The response must be the exact lines from the one that contains "Open the Hyundai logo home link" through the end of the material, with no pictures and no additional lines.

----

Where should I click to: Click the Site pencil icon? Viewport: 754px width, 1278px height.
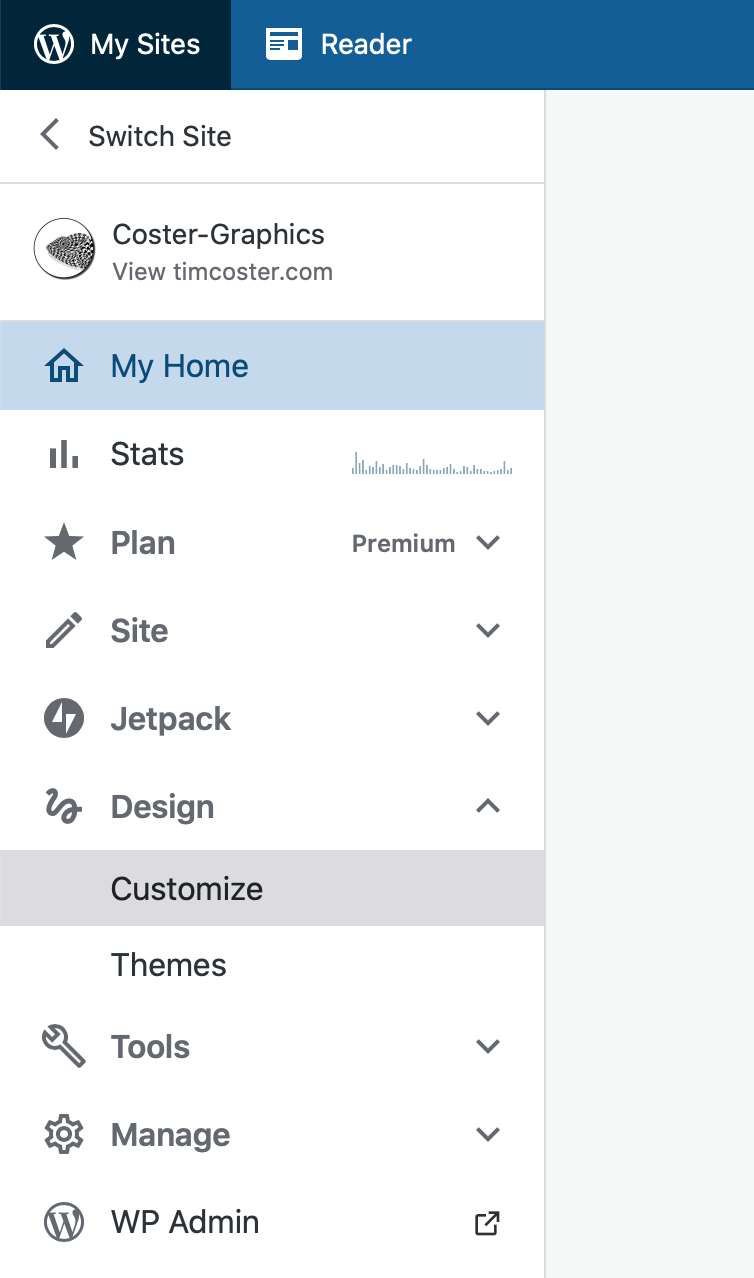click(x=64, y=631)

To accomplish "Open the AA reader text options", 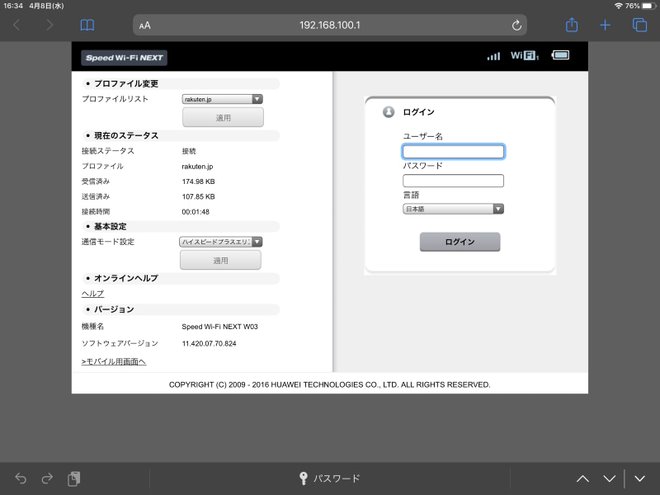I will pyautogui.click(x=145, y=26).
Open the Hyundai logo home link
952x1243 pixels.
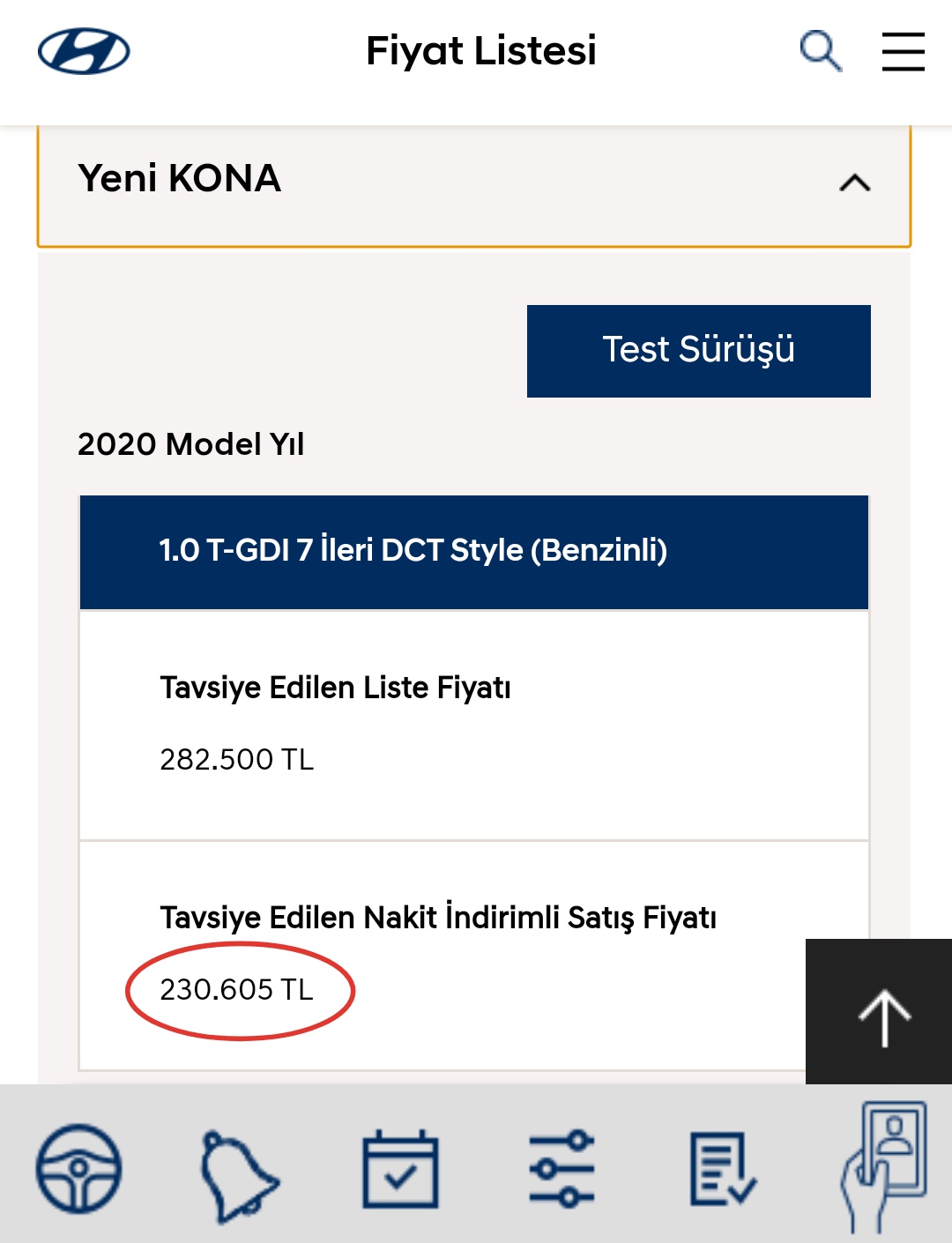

----

■ **COMPLETED TASK**
Open the Hyundai logo home link
952x1243 pixels.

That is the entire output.